● **EXERCISE TASK**:
Please reproduce, word for word, the stretch from "By Peggy Sturdivant" through "have flown there." in the piece below about paper artist Karen Bit Vejle.

● **PAGE**:
By Peggy Sturdivant
Five years ago an exhibit at then Nordic Heritage Museum was so amazing I told everyone I met they needed to see it. For once, even strangers did as ordered. That was the first American exhibition of Karen Bit Vejle’s masterful work in paper cutting, “Scissors for a Brush.”
Last week I got a call asking if I wanted to meet the artist in town for the installation of the Nordic Museum’s commissioned piece for their permanent collection. If I’d had to grow wings I would have flown there.
By coincidence, just last weekend, my husband and I were taking someone to task for not having seen the 2013 exhibit. Five days later I was sitting near the entrance of the Nordic Museum with Karen Bit Vejle, in front of her new work, “Twittering in the Royal Copenhagen Tree.”
We’d told the story about meeting her and her explanation on how she kept her grandmother’s embroidery scissors so sharp it felt like it had become our story. Now I was face to face with the master herself, the artist, the storyteller. A woman as lovely as her work.
“Oh, yes,” she said, when asked again. “My grandmother taught me that if you always keep the screw of the scissor toward your heart they will never become dull.”
Was it possible she was wearing the scissors on a cord around her neck that long ago opening night, those scissors with which she creates all of her art? “Oh, no,” she said. “They never leave my home. Imagine if I dropped them, or lost them.” She’d likely been wearing a pair on a chain, like jewelry. In my version of that night, she had revealed the scissors that seem to create magic.
Then I put on my interviewer hat, the one that has been missing from this space for many months. Since “Scissors for a Brush” Vejle, or Bit, as she likes to be called, has exhibited in many countries. She has been featured in China, and will be part of the Michelangelo Foundation Exhibition in Venice in September. And, oh yes…“I’ve opened my own museum.”
The Center for Paper Art is in Blokhus, Denmark, close to the North Sea and what Vejle says are the most beautiful beaches. Featuring her work and that of others the museum is the only one in the Nordic countries featuring paper arts. “Everything in it is paper,” she said. “The chairs in the café, even the cakes are of edible paper.”
Speaking of unique she pronounces the new Nordic Museum unparalleled in capturing Scandinavian atmosphere. “It’s fantastic. Seattle must be so proud. I’ve been so many places, seen other museums that tried but there was always something a little off. As a Scandinavian, this blows me away.”
Vejle told me about the new work, black paper cut into an intricate scene, encased in glass, suspended beside us. “It needs to come out from the wall a bit more,” she said, feeling the space between white wall and glass. “It’s almost right.” The piece was a full year in the making. She explained the cut-outs in the paper need to be able to create shadow on the wall, giving the work another dimension. Through more than just that shadow, Vejle wants her pieces to have “deeper meaning.”

● **MATERIAL**:
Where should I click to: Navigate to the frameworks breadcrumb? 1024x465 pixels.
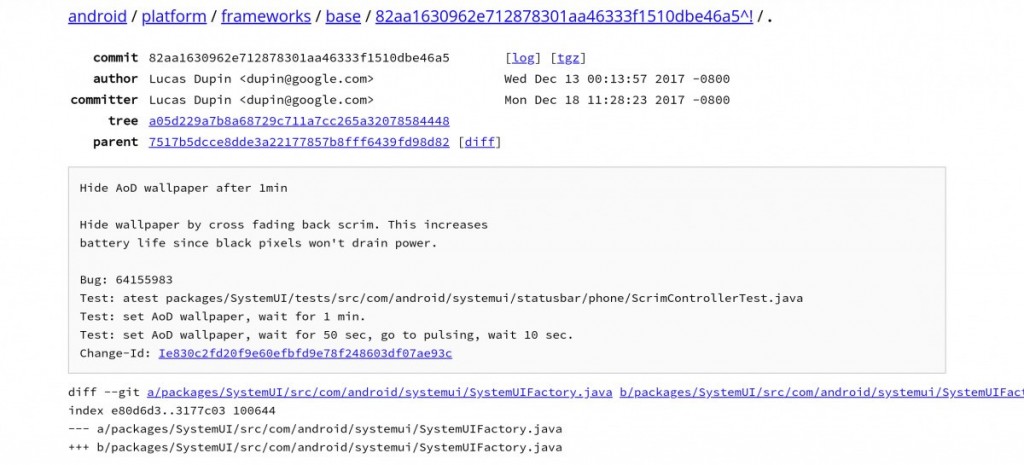pyautogui.click(x=264, y=16)
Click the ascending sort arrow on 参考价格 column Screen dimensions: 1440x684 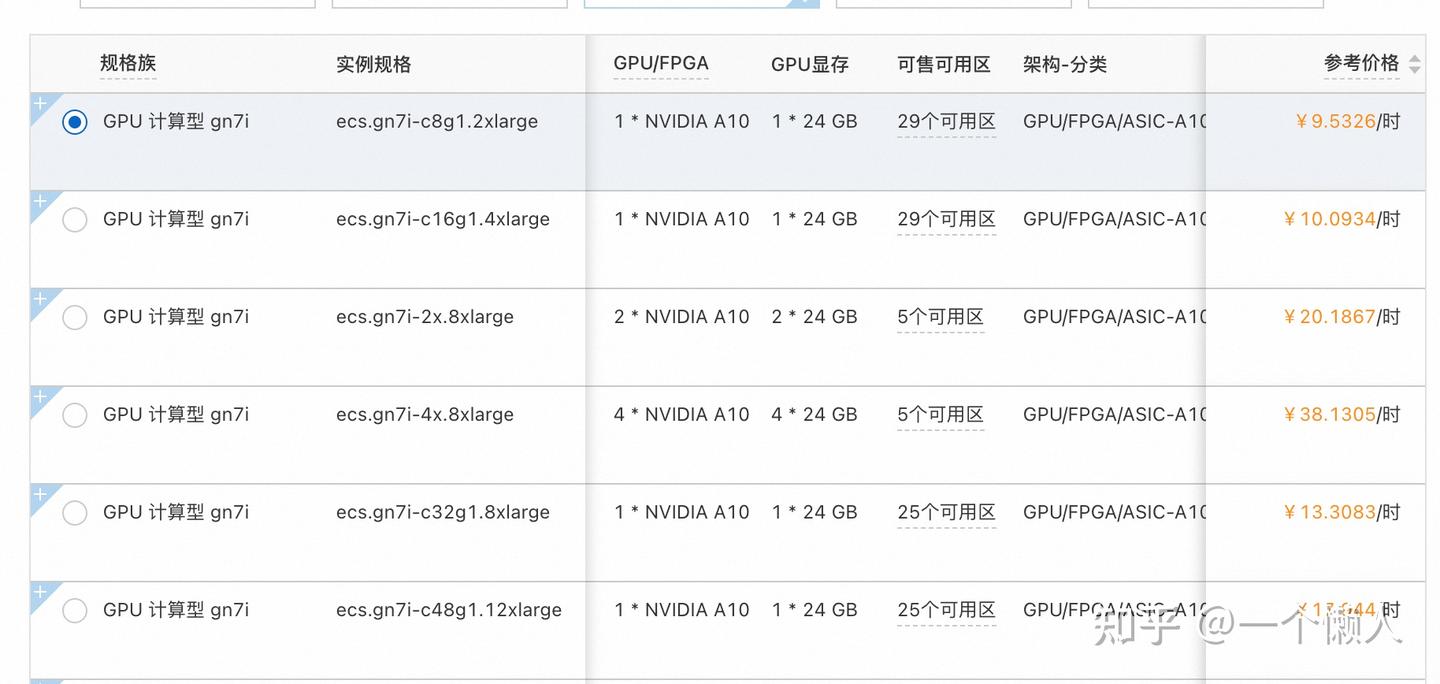[1416, 57]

● **SOLUTION TO THE EXERCISE**:
By Peggy Sturdivant
Five years ago an exhibit at then Nordic Heritage Museum was so amazing I told everyone I met they needed to see it. For once, even strangers did as ordered. That was the first American exhibition of Karen Bit Vejle’s masterful work in paper cutting, “Scissors for a Brush.”
Last week I got a call asking if I wanted to meet the artist in town for the installation of the Nordic Museum’s commissioned piece for their permanent collection. If I’d had to grow wings I would have flown there.